== PAGE

Discussion in 'The Hokey Ass Message Board' started by duke182, Feb 12, 2010.

  1. duke182
    Joined: Nov 27, 2005
    Posts: 562

    duke182
    Member

    i have seen several cars in person and many more on film, with multiple engine configurations.
    i have two questions:

    1--when running two engines, one in front of the other, what would be considered the best method for connecting the two?

    2--how should the engines be timed? the same or 180 out or some other way?
     
  2. duke182
    Joined: Nov 27, 2005
    Posts: 562

    duke182
    Member

  3. panic
    Joined: Jan 3, 2004
    Posts: 1,450

    panic

    Some have been built with the cranks welded together (Chet Herbert's dual 400 SBC).
    Some use "greek" couplers with a spline (like to a pinion) between the flange and nose.

====

* _SET PROBLEM A_:
Answer these questions about the forum thread on running two engines:
(i) On what date did duke182 join?
(ii) What build does panic give as an example of cranks welded together?
(iii) How many posts does panic have?
* _SET PROBLEM B_: Continue the forum thread on connecting two engines from where it stops.

== MATERIAL SHOWN

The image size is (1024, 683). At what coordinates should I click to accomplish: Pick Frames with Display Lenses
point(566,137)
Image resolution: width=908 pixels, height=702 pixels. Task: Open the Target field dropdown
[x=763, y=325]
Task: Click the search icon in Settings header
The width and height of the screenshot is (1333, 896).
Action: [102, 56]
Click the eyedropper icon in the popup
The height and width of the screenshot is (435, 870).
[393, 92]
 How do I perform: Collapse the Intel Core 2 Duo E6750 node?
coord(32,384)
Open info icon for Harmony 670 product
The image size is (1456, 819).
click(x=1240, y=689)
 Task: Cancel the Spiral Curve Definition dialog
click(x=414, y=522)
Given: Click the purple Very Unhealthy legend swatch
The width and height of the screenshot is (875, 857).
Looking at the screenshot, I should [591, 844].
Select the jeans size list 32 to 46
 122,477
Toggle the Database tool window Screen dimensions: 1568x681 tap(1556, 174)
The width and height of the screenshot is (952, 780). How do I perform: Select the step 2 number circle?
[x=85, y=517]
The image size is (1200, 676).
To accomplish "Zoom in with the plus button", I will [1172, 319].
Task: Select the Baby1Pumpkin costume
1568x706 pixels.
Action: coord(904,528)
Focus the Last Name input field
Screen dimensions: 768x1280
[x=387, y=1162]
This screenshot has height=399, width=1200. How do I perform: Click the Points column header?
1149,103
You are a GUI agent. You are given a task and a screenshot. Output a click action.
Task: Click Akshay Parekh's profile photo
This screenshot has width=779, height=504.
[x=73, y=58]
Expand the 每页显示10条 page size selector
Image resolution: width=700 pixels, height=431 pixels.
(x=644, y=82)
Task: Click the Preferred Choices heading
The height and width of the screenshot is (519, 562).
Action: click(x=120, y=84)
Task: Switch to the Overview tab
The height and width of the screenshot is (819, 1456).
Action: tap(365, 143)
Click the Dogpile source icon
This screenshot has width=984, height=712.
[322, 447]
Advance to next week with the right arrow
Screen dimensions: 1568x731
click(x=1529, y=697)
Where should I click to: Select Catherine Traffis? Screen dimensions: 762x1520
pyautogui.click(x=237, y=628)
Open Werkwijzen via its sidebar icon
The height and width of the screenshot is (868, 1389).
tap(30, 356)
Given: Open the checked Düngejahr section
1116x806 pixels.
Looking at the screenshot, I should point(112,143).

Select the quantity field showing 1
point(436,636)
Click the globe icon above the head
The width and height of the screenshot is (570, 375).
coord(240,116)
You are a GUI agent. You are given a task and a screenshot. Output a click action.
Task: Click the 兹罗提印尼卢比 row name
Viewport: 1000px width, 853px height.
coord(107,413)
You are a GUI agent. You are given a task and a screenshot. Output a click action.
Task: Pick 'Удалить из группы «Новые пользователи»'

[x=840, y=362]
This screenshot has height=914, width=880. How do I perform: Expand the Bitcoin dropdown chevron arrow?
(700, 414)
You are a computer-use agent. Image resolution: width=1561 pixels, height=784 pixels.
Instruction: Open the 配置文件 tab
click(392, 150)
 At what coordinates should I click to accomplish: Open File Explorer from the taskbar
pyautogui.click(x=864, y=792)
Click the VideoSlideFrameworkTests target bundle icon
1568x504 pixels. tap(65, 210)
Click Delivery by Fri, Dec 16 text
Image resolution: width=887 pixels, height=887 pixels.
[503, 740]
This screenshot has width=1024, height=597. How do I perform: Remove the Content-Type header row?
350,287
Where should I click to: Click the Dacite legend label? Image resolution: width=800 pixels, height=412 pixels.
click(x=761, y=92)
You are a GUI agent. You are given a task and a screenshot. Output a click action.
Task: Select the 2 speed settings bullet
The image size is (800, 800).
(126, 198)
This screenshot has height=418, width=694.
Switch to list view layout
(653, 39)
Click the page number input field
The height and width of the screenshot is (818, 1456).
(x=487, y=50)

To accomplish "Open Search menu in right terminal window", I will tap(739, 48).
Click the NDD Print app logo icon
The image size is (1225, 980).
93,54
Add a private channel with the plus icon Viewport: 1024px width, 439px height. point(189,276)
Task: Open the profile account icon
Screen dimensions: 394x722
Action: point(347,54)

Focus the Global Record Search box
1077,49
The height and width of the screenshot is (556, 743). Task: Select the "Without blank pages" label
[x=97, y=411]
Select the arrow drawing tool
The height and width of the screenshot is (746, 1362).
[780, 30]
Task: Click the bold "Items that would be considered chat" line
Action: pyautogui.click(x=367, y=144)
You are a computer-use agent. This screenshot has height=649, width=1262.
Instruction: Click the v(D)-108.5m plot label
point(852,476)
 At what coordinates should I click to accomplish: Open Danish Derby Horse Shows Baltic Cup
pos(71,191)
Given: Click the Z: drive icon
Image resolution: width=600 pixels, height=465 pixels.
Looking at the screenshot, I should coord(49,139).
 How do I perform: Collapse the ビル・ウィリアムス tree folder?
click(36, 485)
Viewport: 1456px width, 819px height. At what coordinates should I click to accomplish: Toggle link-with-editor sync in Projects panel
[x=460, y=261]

====

* _TASK RESULT A_:
(i) Nov 27, 2005
(ii) Chet Herbert's dual 400 SBC
(iii) 1,450

* _TASK RESULT B_:
    Neither of these allows any misalignment at all,high-$ custom part.
    Easiest: dual-row #50 or 60 chain, with a splined or bolted hub on each end mounting a sprocket. The chain goes over both. Accepts slight angle changes, can be greased or sprayed for each run, costs and weighs almost nothing, can be very short and small diameter - but needs a strong safety guard.
    Phasing is a tough one. The obvious is split the firing order in half by rotating 1 crank 45° to give a power stroke every 45°, but this causes load reversals in the coupler and both engines.
    Next is keep the same timing (TDC to TDC) but use TDC #1 front + TDC #8 rear etc. as firing (opposite sides).
    Obvious: make them match, TDC #1 for both.
    Weight distribution is terrible, so engine set-back has to be extreme, traction limited etc.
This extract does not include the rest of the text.